5 Ways My Kids Have Improved My Adult Conversations
If there's one thing all stay-home parents seem to agree on, it's that the lack of interaction with other adults can be one of the hardest parts of the job. I love hanging out with my three-year-old twins, but let's face it: when it comes to discussing politics or last night's “Homeland”, they're hopeless.
When I really think about it, though, my kids may have cut into the quantity of intelligent conversation in my life, but at the same time, they've done wonders for the quality. I've never been very good at small talk, but since I've been staying home to raise my kids, my chit-chat skills have become almost Oprah-esque. For that, surprisingly, I have my kids to thank.
Here are just 5 ways my kids have given me the gift of gab:
1. Icebreakers. Thanks to my kids, the days of "What do you do for a living?" and "Gee, that's a nice sweater" are over for good. When I meet someone new, I only have to ask one simple question: "Do you have kids?" When they say yes, we've made an instant connection, something that leads to a million subtopics, from schools to potty training to which episode of “Phineas & Ferb” they're least sick of. As for the childless, I've just given them a quick exit ticket. They hate when we talk about our kids, so they'll move on to someone with an interesting sweater as fast as they can, and I'll seek out someone who looks unrested and bedraggled -- my people.

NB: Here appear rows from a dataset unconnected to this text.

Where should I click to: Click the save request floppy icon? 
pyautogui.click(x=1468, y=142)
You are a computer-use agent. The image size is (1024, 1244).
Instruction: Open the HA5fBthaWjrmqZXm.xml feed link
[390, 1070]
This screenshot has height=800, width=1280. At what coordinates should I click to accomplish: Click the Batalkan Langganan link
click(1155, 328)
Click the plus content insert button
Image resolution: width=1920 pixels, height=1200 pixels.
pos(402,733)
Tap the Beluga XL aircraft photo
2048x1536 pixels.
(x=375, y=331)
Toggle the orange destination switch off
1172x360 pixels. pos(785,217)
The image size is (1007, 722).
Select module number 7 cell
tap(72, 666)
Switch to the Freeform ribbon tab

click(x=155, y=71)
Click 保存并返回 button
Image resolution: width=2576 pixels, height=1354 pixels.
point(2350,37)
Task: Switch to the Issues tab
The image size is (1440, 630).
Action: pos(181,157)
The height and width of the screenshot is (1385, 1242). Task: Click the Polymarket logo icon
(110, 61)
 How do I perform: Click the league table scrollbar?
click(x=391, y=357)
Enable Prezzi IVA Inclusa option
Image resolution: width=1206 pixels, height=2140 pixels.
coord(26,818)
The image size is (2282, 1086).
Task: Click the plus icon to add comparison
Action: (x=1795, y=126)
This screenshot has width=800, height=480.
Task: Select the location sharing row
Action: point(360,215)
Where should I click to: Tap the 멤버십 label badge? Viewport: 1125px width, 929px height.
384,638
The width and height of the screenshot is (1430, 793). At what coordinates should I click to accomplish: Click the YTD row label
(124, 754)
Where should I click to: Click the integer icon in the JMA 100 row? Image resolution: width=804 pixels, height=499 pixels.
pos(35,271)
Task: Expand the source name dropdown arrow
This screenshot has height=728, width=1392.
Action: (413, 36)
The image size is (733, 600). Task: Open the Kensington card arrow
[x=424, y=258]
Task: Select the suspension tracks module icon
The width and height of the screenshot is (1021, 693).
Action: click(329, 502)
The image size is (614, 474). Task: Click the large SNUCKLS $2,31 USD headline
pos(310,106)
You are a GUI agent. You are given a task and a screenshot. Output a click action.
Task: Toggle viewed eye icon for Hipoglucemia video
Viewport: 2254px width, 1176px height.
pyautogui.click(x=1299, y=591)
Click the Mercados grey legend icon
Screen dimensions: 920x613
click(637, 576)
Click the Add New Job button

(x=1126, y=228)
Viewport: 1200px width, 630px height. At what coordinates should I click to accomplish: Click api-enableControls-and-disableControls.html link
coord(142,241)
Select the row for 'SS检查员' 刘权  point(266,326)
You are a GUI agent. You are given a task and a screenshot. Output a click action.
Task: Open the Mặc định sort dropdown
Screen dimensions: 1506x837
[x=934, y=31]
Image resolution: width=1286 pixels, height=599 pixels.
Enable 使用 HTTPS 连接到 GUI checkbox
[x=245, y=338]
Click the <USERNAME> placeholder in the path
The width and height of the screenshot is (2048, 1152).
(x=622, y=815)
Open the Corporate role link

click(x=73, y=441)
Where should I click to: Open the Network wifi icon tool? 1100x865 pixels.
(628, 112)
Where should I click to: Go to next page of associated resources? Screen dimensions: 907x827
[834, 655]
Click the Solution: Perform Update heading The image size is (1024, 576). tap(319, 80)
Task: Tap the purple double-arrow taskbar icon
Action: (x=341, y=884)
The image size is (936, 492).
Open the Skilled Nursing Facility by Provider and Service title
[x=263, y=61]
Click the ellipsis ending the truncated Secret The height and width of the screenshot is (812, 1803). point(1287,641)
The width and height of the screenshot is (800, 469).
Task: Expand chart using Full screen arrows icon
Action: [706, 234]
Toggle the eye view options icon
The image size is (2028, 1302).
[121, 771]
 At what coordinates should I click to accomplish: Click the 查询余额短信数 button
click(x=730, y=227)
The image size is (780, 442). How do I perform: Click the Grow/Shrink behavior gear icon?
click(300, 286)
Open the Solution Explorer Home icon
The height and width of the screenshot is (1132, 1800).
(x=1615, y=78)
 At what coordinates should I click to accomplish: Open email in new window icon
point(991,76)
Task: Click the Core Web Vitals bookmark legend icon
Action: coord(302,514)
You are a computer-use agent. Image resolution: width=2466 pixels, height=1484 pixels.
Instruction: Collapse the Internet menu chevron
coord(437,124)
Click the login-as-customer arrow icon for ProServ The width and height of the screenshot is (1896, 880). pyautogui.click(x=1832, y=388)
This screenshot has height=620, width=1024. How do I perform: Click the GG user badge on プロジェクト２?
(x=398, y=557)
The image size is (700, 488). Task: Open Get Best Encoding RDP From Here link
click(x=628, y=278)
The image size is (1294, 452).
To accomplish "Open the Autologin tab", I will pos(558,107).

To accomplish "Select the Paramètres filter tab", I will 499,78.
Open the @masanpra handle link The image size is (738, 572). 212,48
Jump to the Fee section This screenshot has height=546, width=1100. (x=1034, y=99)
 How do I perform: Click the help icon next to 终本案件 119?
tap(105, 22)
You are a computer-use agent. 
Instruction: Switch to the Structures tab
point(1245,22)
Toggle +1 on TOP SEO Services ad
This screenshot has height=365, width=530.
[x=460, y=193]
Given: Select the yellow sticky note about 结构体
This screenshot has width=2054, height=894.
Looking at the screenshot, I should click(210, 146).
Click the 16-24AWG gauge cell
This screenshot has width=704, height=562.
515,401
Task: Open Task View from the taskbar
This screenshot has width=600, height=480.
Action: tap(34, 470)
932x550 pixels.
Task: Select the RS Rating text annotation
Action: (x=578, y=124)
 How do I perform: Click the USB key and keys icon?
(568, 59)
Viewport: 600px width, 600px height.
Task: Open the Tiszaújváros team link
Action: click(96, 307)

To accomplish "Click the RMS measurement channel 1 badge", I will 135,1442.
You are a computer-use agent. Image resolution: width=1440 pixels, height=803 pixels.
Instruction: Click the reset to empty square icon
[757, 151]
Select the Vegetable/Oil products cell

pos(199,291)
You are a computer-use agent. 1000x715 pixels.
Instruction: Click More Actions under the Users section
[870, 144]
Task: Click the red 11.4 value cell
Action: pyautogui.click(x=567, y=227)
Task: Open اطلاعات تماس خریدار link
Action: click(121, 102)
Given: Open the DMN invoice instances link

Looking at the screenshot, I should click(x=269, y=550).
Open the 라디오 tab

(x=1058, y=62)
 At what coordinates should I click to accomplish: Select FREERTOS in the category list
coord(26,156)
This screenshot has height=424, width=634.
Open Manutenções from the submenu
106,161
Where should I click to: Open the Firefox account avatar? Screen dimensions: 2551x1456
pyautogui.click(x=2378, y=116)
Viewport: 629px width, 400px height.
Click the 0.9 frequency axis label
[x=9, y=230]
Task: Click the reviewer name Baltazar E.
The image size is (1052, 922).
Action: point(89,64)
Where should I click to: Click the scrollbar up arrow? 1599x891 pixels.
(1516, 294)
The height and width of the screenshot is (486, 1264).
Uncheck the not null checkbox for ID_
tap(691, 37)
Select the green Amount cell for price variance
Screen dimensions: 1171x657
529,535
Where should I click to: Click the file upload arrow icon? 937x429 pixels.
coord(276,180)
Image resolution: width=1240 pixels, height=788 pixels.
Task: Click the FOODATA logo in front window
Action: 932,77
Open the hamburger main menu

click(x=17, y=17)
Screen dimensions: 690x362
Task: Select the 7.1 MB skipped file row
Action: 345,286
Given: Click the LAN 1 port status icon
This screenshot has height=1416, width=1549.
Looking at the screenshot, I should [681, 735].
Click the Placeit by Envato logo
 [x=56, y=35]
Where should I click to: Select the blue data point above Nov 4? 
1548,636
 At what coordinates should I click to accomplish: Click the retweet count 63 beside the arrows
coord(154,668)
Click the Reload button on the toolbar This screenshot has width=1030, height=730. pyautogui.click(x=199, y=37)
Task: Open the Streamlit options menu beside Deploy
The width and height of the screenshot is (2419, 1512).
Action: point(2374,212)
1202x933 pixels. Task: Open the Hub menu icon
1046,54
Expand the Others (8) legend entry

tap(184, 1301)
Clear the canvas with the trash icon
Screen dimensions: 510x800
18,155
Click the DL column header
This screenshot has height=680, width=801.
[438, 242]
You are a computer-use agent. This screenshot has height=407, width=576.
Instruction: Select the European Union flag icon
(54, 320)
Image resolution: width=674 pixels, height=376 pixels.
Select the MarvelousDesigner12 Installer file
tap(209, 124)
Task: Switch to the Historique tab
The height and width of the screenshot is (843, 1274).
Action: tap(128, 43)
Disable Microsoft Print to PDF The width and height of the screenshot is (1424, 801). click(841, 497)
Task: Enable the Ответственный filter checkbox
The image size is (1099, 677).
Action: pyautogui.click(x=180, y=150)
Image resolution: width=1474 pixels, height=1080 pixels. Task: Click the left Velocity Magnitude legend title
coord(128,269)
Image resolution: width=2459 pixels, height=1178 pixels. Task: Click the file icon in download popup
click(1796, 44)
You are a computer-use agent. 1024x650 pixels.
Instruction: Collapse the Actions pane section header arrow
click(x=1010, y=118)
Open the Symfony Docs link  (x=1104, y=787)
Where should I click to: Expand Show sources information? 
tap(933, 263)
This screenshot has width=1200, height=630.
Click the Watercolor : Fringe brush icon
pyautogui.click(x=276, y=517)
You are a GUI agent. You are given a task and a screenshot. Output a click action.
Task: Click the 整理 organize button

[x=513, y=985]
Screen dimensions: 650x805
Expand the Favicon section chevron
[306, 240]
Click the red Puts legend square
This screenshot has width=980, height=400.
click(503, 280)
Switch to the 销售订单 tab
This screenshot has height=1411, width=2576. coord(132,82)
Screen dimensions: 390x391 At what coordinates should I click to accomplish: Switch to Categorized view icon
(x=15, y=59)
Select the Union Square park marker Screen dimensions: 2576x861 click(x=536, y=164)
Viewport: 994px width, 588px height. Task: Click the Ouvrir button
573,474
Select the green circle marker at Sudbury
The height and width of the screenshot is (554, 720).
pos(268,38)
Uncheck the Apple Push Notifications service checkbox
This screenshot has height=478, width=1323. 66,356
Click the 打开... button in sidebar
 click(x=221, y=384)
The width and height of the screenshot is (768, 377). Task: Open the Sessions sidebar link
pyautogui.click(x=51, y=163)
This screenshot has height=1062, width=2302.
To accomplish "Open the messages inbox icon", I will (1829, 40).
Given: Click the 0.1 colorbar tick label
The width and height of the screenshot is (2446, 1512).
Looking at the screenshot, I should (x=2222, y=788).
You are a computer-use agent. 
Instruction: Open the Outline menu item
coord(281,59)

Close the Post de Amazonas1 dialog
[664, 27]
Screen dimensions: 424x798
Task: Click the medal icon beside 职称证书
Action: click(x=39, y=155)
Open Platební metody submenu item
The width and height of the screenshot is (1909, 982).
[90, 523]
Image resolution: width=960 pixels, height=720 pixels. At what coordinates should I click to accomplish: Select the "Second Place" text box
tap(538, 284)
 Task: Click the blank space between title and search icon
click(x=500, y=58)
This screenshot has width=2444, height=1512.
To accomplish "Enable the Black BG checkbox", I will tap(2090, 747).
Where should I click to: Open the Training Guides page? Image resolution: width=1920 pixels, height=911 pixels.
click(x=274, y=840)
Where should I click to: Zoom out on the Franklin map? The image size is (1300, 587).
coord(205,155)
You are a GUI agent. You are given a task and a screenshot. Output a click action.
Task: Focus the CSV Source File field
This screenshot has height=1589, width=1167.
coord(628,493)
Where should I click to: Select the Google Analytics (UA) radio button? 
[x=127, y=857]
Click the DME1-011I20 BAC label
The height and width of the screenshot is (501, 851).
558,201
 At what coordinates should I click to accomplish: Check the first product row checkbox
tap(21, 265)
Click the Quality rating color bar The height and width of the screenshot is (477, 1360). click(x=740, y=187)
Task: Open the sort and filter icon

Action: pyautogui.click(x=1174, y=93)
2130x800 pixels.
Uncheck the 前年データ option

2. Conversation Enders. When I get bored talking to someone, I don't have to pretend to go to the bathroom or refill my drink -- not now that I have kids. I just pull out my cell phone and say it's time to check in with the sitter. Better yet, if the kids are with me, it's only a matter of time before they start fighting or demanding juice. "Ugh, I'd better go," I say. Whether they're with me or not, kids tend to cut down my conversation time by 95%, so I always get to end on a high note.
3. Access to Other Grown-ups. Everywhere I take my kids, there are other adults in the same situation as me, dying for some chitchat that doesn't include the words "gimme" or "poopy". At swim class, Gymboree or when I'm picking them up from preschool, there's always someone there I can talk to about global warming or how worried we are about poor little Suri Cruise. There's nothing parenthood does as successfully as grant you access to other parents as starved for conversation as you are.
4. Getting to the Point. Rambling is a luxury that I, as a parent, can no longer afford. Given the way kids tend to slice into my conversation time (see #2), the days of sharing long, circuitous anecdotes are in the past. The good news is that kids are great at honing your skill for cutting to the chase. With their gnat-like attention spans, they've gotten me in the habit of saying everything as briefly as I can. "You see Homeland this week?" I might ask. "Loved it. But the texting scene... C'mon!" And we're done.
5. Motivation. In the past, I would wait for a proper social occasion to seek meaningful human interaction -- a party maybe, or a job interview. These days, I make friends with everyone I can, because I know the drive-thru lady at Taco Bell might be the only person I meet all day who doesn't have Sesame Street characters on her shoes. It doesn't matter that our time together is limited. In fact, that's when I work best. When I get those magic words, "Your order will be right up, Sir," that's my opening. "So, Mariela..." I'll say, reading her name off her nametag, "do you have kids?"